OS/2 in der aktuellen Version kann allerdings die 32-Bit-Einrichtungen des 80386 noch nicht nutzen: Das Betriebssystem verwendet 16-Bit-Register und einen 16-Bit-Datenbus und kann damit natürlich auch jeweils 16 Bit des 32-Bit-Prozessors nutzen. Das einzige Betriebssystem, das die volle Adreßbreite des 80386 derzeit jedoch nutzen kann, ist Unix. Die nächste OS/2-Version, die laut Microsoft Ende des Jahres beziehungsweise Anfang 1990 kommen wird, soll "ein echtes Betriebssystem für 80386er sein". Einige "echte" 386er-Softwarepakete sind bereits auf den Markt gekommen, Word 5.0 oder Multiplan 4.0, doch hinkt der Softwarebereich der Hardwareentwicklung zeitlich noch um einiges hinterher.

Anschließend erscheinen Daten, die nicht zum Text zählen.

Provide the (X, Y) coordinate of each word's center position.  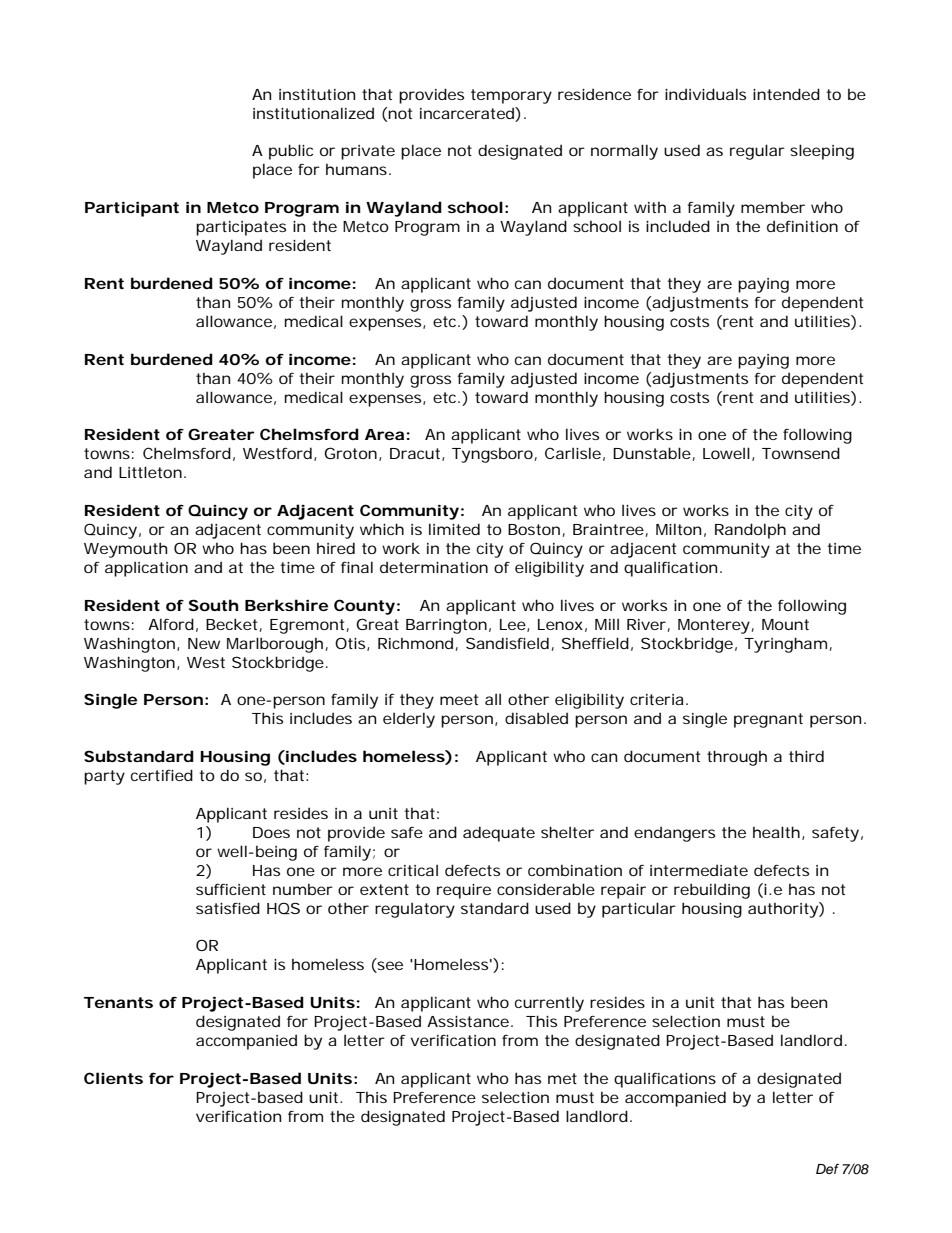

386SX - Der Einstieg in die 386er Architektur

Mit dem Werbeslogan "Nicht jede Software läuft auf jedem System, aber der 386SX-Mikroprozessor unterstützt jede Software" macht Intel auf die Vorzüge der "abgespeckten" Version des 32-Bit-Prozessors aufmerksam. Er unterscheidet sich von dem Vollblüter dadurch, daß er intern mit einem 32-Bit-Register, nach außen aber nicht mit einem 32-Bit-, sondern einem 16-Bit-Adreßbus arbeitet. Die Performance ist entsprechend kleiner, weil zwei Buszyklen anstelle von einem wie bei der 80386DX-Version erforderlich sind, wird jedoch durch den Vorteil der viel preiswerteren Peripherie kompensiert. Der Hersteller spricht beim 80386SX von 70 Prozent der Leistungsfähigkeit des 80386er, der unterm Strich aber zwischen 50 Prozent und 60 Prozent preiswerter ist und damit kaum über der Preislatte s der 286er liegt. Auch das spricht für das nahe Ende der 286er. "Der 386er hat Wendezeit-Funktion", läßt Intel verlauten. Die SX-Version soll die Wendezeit für breite Anwendungen erst einmal bezahlbar machen.

Wozu also jetzt schon einen 80486-Prozessor - 1,2 Millionen Transistoren auf 1,7 cm(2) Fläche -, wenn es kaum Software gibt, die die Hardware-Eigenschaften des 80386 vollständig nutzen kann? Eine CPU mit 80386-Prozessor, für manche Anwendungen zudem ein 80387-Numerikprozessor sowie sehr schnelle Speicher mit 40 Nanosekunden Zugriffszeit allein schon bei einer 25-MHz-Taktung sind teuer. Zur Verbesserung der Performance wird ab 20-MHz-Taktung ein Speicherbaustein benutzt, ein Cache, der die zeitkritische Verfügbarkeit der Daten aus dem Hauptspeicher für den Prozessor unterstützt und von einem Cache-Controller gesteuert wird. So setzt sich derzeit eine typische 386-Architektur zusammen. Der 486 bringt alle Elemente nun auf einem einzigen Chip.

Aus dem Hause Intel verlautet zur Frage "Wozu jetzt schon 486? Psychologisches: "Der 486er wird dem 386er zum Durchbruch verhelfen. Der Anwender kann sicher sein, daß für die Zukunft gesorgt ist." Na fein.